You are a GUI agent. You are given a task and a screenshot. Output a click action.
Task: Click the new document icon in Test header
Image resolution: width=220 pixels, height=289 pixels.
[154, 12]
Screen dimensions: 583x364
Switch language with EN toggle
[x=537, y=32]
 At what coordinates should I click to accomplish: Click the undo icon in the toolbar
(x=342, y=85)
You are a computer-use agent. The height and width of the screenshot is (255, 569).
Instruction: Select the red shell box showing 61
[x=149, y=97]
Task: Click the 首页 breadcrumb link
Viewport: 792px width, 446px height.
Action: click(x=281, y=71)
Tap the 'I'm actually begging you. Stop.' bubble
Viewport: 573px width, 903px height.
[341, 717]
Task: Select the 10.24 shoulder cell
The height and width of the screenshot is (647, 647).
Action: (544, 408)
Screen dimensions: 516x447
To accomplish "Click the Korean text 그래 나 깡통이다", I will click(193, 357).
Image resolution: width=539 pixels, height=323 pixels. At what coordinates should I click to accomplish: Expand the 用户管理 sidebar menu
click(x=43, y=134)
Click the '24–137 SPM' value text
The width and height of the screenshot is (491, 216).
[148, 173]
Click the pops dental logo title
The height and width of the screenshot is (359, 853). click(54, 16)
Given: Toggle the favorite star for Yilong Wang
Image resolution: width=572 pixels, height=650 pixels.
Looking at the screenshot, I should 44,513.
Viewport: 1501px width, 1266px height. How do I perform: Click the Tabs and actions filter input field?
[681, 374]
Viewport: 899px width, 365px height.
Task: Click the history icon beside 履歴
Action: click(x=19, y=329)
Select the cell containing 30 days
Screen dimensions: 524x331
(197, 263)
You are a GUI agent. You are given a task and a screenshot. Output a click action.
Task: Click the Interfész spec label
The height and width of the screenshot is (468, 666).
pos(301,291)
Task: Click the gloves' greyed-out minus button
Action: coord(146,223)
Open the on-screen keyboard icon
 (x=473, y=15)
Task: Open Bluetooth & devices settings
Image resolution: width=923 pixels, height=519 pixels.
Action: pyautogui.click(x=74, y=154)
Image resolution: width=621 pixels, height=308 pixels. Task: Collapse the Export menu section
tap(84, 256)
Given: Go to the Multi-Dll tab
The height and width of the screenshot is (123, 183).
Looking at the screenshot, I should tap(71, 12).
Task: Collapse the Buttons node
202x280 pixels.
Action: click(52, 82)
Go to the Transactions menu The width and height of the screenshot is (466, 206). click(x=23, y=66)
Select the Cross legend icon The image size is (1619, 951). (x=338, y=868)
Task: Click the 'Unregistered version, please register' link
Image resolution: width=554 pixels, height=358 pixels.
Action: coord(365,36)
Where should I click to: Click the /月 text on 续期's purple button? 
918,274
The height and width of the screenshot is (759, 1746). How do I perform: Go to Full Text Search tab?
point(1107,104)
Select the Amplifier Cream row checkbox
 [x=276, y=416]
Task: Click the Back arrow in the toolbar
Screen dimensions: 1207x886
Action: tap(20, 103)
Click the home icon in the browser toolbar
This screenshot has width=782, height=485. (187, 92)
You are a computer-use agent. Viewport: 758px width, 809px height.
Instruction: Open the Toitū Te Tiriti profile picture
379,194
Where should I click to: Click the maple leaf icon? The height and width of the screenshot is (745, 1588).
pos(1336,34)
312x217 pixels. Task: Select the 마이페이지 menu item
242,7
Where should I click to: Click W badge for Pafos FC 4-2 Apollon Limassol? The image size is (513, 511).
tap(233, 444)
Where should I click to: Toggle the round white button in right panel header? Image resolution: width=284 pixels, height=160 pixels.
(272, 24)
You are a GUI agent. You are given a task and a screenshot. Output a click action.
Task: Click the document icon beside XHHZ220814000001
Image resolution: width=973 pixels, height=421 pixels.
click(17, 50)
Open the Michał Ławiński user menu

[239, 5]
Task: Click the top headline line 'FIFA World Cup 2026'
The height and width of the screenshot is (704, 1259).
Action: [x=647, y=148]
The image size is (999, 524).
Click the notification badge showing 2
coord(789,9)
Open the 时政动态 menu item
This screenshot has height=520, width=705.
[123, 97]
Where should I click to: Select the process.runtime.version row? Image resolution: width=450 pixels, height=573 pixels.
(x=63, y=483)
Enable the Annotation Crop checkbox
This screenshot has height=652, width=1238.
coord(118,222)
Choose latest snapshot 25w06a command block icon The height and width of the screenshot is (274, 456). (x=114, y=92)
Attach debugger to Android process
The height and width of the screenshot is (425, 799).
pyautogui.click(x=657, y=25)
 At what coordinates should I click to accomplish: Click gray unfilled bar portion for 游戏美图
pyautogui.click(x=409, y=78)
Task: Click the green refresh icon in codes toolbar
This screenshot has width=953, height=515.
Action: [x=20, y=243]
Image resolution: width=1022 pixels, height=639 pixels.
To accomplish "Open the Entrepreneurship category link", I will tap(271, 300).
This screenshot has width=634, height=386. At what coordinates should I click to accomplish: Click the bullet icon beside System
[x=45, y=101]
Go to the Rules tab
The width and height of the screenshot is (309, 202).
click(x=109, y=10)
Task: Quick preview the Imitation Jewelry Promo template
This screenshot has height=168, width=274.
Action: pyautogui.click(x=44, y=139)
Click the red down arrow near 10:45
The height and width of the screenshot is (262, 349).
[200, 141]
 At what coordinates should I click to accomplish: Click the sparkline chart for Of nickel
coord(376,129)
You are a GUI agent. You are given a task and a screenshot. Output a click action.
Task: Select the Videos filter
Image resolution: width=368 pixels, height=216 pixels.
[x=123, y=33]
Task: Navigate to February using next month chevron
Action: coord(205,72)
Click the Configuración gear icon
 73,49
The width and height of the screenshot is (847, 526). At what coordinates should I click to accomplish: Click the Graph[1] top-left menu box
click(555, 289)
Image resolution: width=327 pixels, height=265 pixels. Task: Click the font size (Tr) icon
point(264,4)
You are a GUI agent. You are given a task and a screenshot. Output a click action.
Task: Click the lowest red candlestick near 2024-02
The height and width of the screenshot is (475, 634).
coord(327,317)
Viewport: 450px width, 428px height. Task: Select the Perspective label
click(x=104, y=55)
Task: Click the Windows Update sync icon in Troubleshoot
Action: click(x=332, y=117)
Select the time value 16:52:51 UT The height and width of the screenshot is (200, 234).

....

Required action: Go through the listing above, and whenever a line holds the word "value", copy it.

Task answer:
Click the '24–137 SPM' value text
Select the time value 16:52:51 UT The height and width of the screenshot is (200, 234).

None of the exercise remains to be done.